All around the world, humans have damaged the nutrient cycle by doing things like cutting trees high in the catchments of watersheds - a recipe for disaster as many nations are now learning. The loss of natural nutrient transport systems like the passenger pigeon or salmon runs now dead has meant serious loss of fertility to large areas. Furthermore, nature's jury is still out on whether we can survive the destruction of these systems.
Those who can think beyond the next quarterly report, or the next election cycle, or the next Pop Idol episode know that we face serious systematic restructuring in the way we manage human activity everywhere. What we have yet to see is any genuine interest or even recognition of this fact from any group or institution with the resources to make the huge changes that are necessary.
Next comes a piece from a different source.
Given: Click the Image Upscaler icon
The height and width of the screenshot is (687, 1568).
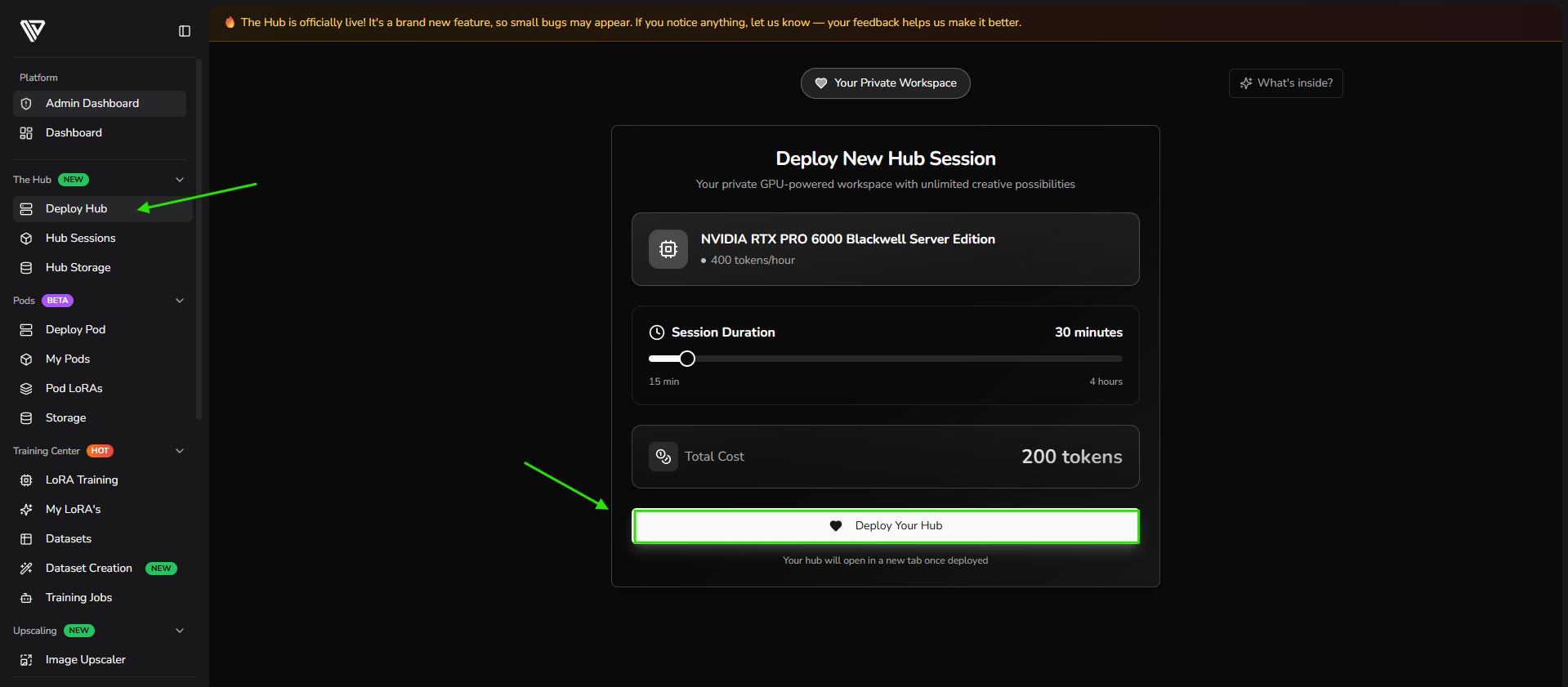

And change we must. There is nothing in the human genome, no evidence from neurology, nor evidence from history to suggest that we are too intelligent not to lead ourselves into collapse. While I have worked on my own and in concert with others to create systems that are sustainable, that repair damaged landscapes, and do pay attention nutrient cycling, our work is continually outstripped by newer and more devastating destruction.
I am sorry if that sounds negative, but reality can be a nasty thing. We continue to look through rose-coloured glasses and hope that someone will make everything alright at our own peril. Each day we don't change our own lives erodes the chances of being able to make positive changes in the future.
That's a great post Paul!
When's the next one coming?
Less pollen counting, more Part II writing.